抽出テキスト:
- - - - - - -

2020年07月09日 | Box-History

ボクシング(に限らないが)の王者と言えば、欠かす事のできない重要なツールがある。そう、チャンピオンベルトである。そしてこれもまた、起源は英国だった。

前の記事で採り上げたNSC(ナショナル・スポーティング・クラブ)が、1909年に自ら規定した「正統8階級」の英国王者を承認するに際して、トロフィーとともに特別なベルトを勝利者に授与することとした。

ベルトのデザインと製造は、王室御用達の由緒ある貴金属工房「マッピン&ウェッブ(Mappin&Webb /在バーミンガム)」に依頼し、幾つかの試作を経て完成。
※1970年代始め、同じバーミンガムにある老舗の貴金属工房(やはり王室御用達)「トーマス・ファットリーニ(Thomas Fattorini Ltd)」に変更。

これこそが、近代ボクシング発祥の地、英国の伝統とプライドを象徴する「ロンズデール・ベルト(Lonsdale Belt)」であり、正式な統括機関による世界初,最古のチャンピオンベルトとされている。


※オリジナル・デザインの「ロンズデール・ベルト」

- - - - - - -

演習用資料:
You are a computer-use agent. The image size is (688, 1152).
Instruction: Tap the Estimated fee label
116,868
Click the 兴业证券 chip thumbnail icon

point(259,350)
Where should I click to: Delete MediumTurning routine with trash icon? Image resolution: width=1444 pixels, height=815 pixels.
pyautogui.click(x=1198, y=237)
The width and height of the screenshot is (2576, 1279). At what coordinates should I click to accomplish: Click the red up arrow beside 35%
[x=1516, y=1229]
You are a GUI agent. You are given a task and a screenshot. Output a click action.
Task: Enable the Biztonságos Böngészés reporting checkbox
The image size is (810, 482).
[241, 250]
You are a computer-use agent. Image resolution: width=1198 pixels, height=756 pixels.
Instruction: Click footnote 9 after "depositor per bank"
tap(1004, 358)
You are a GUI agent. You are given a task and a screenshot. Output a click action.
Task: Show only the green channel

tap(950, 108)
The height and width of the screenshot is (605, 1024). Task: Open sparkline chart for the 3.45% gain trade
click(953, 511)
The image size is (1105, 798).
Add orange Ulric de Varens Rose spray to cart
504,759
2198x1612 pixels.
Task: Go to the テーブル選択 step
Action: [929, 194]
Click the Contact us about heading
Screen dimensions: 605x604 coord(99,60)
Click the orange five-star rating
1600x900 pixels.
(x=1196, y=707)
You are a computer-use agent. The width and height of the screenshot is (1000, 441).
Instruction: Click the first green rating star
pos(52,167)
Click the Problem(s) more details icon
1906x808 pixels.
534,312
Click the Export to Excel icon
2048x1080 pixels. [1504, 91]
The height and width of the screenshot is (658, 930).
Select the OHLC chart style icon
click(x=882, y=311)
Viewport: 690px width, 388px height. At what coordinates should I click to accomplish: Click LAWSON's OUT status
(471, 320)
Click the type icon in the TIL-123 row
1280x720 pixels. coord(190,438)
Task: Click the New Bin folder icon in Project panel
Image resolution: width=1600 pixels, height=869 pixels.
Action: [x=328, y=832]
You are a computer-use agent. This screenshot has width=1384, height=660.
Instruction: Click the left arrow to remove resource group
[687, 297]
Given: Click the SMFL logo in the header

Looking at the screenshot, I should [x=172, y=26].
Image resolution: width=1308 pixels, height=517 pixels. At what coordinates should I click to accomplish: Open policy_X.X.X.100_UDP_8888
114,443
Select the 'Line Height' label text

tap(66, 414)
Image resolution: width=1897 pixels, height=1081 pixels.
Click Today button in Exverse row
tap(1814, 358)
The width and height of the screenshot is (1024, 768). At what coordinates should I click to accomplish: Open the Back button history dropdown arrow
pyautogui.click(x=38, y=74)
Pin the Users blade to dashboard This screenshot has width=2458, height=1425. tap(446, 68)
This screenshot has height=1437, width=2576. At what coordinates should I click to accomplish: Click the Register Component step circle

- - - - - - -

作業課題:
[1] チャンピオンベルトの起源に関する抽出テキストから、次の問いに答えてください。
(a) NSCが「正統8階級」を自ら規定したのは何年か。
(b) ベルトのデザインと製造を当初依頼された工房の名称は何か。
(c) 1970年代始めに依頼先が変更された工房の名称は何か。
[2] リストのうち、「Task: Click the」を含む行から始めて「tap(66, 414)」を含む行で終わる範囲だけを書き出してください。その際「Image resolution」を「Screenshot resolution」に改め、それ以外は一切変えないでください。

課題別の解答:
[1]
(a) 1909年
(b) マッピン&ウェッブ(Mappin&Webb)
(c) トーマス・ファットリーニ(Thomas Fattorini Ltd)

[2]
Task: Click the New Bin folder icon in Project panel
Screenshot resolution: width=1600 pixels, height=869 pixels.
Action: [x=328, y=832]
You are a computer-use agent. This screenshot has width=1384, height=660.
Instruction: Click the left arrow to remove resource group
[687, 297]
Given: Click the SMFL logo in the header

Looking at the screenshot, I should [x=172, y=26].
Screenshot resolution: width=1308 pixels, height=517 pixels. At what coordinates should I click to accomplish: Open policy_X.X.X.100_UDP_8888
114,443
Select the 'Line Height' label text

tap(66, 414)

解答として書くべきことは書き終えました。